**GIVEN TASK**
Write out each of the entries below word for word, leaving nothing out and changing nothing.
==============================
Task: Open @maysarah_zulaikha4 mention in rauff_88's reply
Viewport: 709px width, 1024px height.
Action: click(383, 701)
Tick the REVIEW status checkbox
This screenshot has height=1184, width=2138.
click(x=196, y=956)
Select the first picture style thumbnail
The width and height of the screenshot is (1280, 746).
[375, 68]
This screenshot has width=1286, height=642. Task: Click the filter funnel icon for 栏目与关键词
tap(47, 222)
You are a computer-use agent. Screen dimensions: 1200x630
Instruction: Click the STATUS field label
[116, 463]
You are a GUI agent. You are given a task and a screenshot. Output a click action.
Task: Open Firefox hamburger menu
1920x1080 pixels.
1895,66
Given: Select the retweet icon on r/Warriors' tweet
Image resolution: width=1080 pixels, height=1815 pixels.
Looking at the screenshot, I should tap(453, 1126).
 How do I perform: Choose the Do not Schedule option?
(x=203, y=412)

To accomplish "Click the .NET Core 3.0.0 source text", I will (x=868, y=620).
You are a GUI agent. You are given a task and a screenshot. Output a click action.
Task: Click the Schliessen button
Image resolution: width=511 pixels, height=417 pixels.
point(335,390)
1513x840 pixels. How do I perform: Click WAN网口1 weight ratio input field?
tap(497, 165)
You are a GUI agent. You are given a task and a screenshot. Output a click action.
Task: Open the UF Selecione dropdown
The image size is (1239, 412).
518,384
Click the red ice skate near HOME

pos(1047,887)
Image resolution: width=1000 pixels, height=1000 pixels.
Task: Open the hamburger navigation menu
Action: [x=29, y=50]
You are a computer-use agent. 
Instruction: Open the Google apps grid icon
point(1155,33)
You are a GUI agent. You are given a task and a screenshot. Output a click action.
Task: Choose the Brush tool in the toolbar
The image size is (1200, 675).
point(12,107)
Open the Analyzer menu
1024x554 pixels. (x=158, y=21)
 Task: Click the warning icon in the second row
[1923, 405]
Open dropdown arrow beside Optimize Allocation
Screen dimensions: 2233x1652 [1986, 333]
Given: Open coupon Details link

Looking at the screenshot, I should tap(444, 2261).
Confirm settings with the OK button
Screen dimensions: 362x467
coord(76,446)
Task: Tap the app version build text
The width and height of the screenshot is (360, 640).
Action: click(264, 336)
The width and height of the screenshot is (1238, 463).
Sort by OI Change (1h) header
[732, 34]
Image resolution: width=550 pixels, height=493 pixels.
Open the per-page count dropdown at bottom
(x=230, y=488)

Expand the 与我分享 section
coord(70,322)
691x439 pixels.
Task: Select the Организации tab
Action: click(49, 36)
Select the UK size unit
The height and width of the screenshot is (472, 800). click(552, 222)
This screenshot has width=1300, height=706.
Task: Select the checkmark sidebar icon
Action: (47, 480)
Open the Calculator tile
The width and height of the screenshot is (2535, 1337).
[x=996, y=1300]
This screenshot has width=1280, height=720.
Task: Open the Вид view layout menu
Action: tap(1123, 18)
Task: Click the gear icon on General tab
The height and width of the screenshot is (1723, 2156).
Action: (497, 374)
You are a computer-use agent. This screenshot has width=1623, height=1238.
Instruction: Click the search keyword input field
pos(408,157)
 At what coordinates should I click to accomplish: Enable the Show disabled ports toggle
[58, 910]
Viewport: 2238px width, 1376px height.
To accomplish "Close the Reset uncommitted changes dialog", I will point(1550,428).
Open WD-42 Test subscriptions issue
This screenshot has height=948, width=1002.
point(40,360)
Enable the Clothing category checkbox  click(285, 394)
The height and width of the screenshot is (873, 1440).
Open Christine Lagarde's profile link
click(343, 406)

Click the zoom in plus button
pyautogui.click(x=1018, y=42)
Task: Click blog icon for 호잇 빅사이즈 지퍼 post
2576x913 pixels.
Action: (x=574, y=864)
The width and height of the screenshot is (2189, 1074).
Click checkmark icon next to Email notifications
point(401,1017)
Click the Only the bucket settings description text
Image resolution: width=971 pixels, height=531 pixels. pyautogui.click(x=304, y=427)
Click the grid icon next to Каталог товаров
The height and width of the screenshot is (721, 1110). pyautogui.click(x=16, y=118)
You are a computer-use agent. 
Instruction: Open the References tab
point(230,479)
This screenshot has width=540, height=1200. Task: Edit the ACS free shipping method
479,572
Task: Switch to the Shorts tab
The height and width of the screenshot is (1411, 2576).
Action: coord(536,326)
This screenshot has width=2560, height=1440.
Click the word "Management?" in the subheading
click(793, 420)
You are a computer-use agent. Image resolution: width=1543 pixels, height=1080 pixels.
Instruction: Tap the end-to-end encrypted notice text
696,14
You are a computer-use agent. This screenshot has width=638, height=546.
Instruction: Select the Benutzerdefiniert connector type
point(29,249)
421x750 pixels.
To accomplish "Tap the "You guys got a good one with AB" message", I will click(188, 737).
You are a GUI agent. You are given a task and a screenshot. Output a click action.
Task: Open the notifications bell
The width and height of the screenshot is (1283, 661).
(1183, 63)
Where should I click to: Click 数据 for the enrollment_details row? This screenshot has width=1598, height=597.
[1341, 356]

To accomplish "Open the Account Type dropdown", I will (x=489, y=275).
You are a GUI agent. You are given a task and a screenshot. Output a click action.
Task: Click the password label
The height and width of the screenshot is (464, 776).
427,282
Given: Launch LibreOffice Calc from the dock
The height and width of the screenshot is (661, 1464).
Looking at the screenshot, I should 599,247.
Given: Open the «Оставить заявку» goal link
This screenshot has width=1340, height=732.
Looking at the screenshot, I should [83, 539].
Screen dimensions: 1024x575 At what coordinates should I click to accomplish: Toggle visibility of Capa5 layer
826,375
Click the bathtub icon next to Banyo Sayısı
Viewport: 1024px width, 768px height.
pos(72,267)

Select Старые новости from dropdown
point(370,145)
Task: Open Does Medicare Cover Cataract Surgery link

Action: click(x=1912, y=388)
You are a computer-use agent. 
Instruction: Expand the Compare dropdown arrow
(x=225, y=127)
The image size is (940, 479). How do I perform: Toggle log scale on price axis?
==============================
**EXPECTED ANSWER**
Task: Open @maysarah_zulaikha4 mention in rauff_88's reply
Viewport: 709px width, 1024px height.
Action: click(383, 701)
Tick the REVIEW status checkbox
This screenshot has height=1184, width=2138.
click(x=196, y=956)
Select the first picture style thumbnail
The width and height of the screenshot is (1280, 746).
[375, 68]
This screenshot has width=1286, height=642. Task: Click the filter funnel icon for 栏目与关键词
tap(47, 222)
You are a computer-use agent. Screen dimensions: 1200x630
Instruction: Click the STATUS field label
[116, 463]
You are a GUI agent. You are given a task and a screenshot. Output a click action.
Task: Open Firefox hamburger menu
1920x1080 pixels.
1895,66
Given: Select the retweet icon on r/Warriors' tweet
Image resolution: width=1080 pixels, height=1815 pixels.
Looking at the screenshot, I should tap(453, 1126).
 How do I perform: Choose the Do not Schedule option?
(x=203, y=412)

To accomplish "Click the .NET Core 3.0.0 source text", I will (x=868, y=620).
You are a GUI agent. You are given a task and a screenshot. Output a click action.
Task: Click the Schliessen button
Image resolution: width=511 pixels, height=417 pixels.
point(335,390)
1513x840 pixels. How do I perform: Click WAN网口1 weight ratio input field?
tap(497, 165)
You are a GUI agent. You are given a task and a screenshot. Output a click action.
Task: Open the UF Selecione dropdown
The image size is (1239, 412).
518,384
Click the red ice skate near HOME

pos(1047,887)
Image resolution: width=1000 pixels, height=1000 pixels.
Task: Open the hamburger navigation menu
Action: [x=29, y=50]
You are a computer-use agent. 
Instruction: Open the Google apps grid icon
point(1155,33)
You are a GUI agent. You are given a task and a screenshot. Output a click action.
Task: Choose the Brush tool in the toolbar
The image size is (1200, 675).
point(12,107)
Open the Analyzer menu
1024x554 pixels. (x=158, y=21)
 Task: Click the warning icon in the second row
[1923, 405]
Open dropdown arrow beside Optimize Allocation
Screen dimensions: 2233x1652 [1986, 333]
Given: Open coupon Details link

Looking at the screenshot, I should tap(444, 2261).
Confirm settings with the OK button
Screen dimensions: 362x467
coord(76,446)
Task: Tap the app version build text
The width and height of the screenshot is (360, 640).
Action: click(264, 336)
The width and height of the screenshot is (1238, 463).
Sort by OI Change (1h) header
[732, 34]
Image resolution: width=550 pixels, height=493 pixels.
Open the per-page count dropdown at bottom
(x=230, y=488)

Expand the 与我分享 section
coord(70,322)
691x439 pixels.
Task: Select the Организации tab
Action: click(49, 36)
Select the UK size unit
The height and width of the screenshot is (472, 800). click(552, 222)
This screenshot has width=1300, height=706.
Task: Select the checkmark sidebar icon
Action: (47, 480)
Open the Calculator tile
The width and height of the screenshot is (2535, 1337).
[x=996, y=1300]
This screenshot has width=1280, height=720.
Task: Open the Вид view layout menu
Action: tap(1123, 18)
Task: Click the gear icon on General tab
The height and width of the screenshot is (1723, 2156).
Action: (497, 374)
You are a computer-use agent. This screenshot has width=1623, height=1238.
Instruction: Click the search keyword input field
pos(408,157)
 At what coordinates should I click to accomplish: Enable the Show disabled ports toggle
[58, 910]
Viewport: 2238px width, 1376px height.
To accomplish "Close the Reset uncommitted changes dialog", I will point(1550,428).
Open WD-42 Test subscriptions issue
This screenshot has height=948, width=1002.
point(40,360)
Enable the Clothing category checkbox  click(285, 394)
The height and width of the screenshot is (873, 1440).
Open Christine Lagarde's profile link
click(343, 406)

Click the zoom in plus button
pyautogui.click(x=1018, y=42)
Task: Click blog icon for 호잇 빅사이즈 지퍼 post
2576x913 pixels.
Action: (x=574, y=864)
The width and height of the screenshot is (2189, 1074).
Click checkmark icon next to Email notifications
point(401,1017)
Click the Only the bucket settings description text
Image resolution: width=971 pixels, height=531 pixels. pyautogui.click(x=304, y=427)
Click the grid icon next to Каталог товаров
The height and width of the screenshot is (721, 1110). pyautogui.click(x=16, y=118)
You are a computer-use agent. 
Instruction: Open the References tab
point(230,479)
This screenshot has width=540, height=1200. Task: Edit the ACS free shipping method
479,572
Task: Switch to the Shorts tab
The height and width of the screenshot is (1411, 2576).
Action: coord(536,326)
This screenshot has width=2560, height=1440.
Click the word "Management?" in the subheading
click(793, 420)
You are a computer-use agent. Image resolution: width=1543 pixels, height=1080 pixels.
Instruction: Tap the end-to-end encrypted notice text
696,14
You are a computer-use agent. This screenshot has width=638, height=546.
Instruction: Select the Benutzerdefiniert connector type
point(29,249)
421x750 pixels.
To accomplish "Tap the "You guys got a good one with AB" message", I will click(188, 737).
You are a GUI agent. You are given a task and a screenshot. Output a click action.
Task: Open the notifications bell
The width and height of the screenshot is (1283, 661).
(1183, 63)
Where should I click to: Click 数据 for the enrollment_details row? This screenshot has width=1598, height=597.
[1341, 356]

To accomplish "Open the Account Type dropdown", I will (x=489, y=275).
You are a GUI agent. You are given a task and a screenshot. Output a click action.
Task: Click the password label
The height and width of the screenshot is (464, 776).
427,282
Given: Launch LibreOffice Calc from the dock
The height and width of the screenshot is (661, 1464).
Looking at the screenshot, I should 599,247.
Given: Open the «Оставить заявку» goal link
This screenshot has width=1340, height=732.
Looking at the screenshot, I should [83, 539].
Screen dimensions: 1024x575 At what coordinates should I click to accomplish: Toggle visibility of Capa5 layer
826,375
Click the bathtub icon next to Banyo Sayısı
Viewport: 1024px width, 768px height.
pos(72,267)

Select Старые новости from dropdown
point(370,145)
Task: Open Does Medicare Cover Cataract Surgery link

Action: click(x=1912, y=388)
You are a computer-use agent. 
Instruction: Expand the Compare dropdown arrow
(x=225, y=127)
The image size is (940, 479). How do I perform: Toggle log scale on price axis?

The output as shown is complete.